Big Data Engineering

Code:

MECD07

Acronym:

EGD

Keywords
Classification	Keyword
CNAEF	Informatics

Instance: 2024/2025 - 2S

Active?	Yes
Responsible unit:	Department of Informatics Engineering
Course/CS Responsible:	Master in Data Science and Engineering

Cycles of Study/Courses

Acronym	No. of Students	Study Plan	Curricular Years	Credits UCN	Credits ECTS	Contact hours	Total Time
MECD	26	Syllabus	1	-	6	42	162
M.EGI	30	Syllabus	1	-	6	42	162

Teaching Staff - Responsibilities

Teacher	Responsibility
Jorge Manuel Gomes Barbosa

Teaching - Hours

Recitations:

3,00

Type	Teacher	Classes	Hour
Recitations	Totals	2	6,00
Recitations	Jorge Manuel Gomes Barbosa		6,00

Teaching language

Suitable for English-speaking students

Objectives

Extracting information from large sets of data -- known as “big data” –has been the driver for several large and small companies in the last years and has imposed a specific set of challenges, that this course addresses.

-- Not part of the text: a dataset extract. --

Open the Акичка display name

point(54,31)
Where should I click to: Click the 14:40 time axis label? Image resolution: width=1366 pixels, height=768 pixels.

The goal of this curricular unit is to familiarize the student with the major paradigms, challenges, and approaches at developing big data applications and systems.

Learning outcomes and competences

After completing this curricular unit, the student should:
1) be able to distinguish the different concepts that support parallel and distributed computing including data processing;
2) understand existing big data storage and processing architectures and systems;
3) be able to develop big data applications, namely search-based applications and learning-based applications, and characterize their performance;
4) be able to identify and discuss challenges in developing and using big data applications and models.

Working method

Presencial

Pre-requirements (prior knowledge) and co-requirements (common knowledge)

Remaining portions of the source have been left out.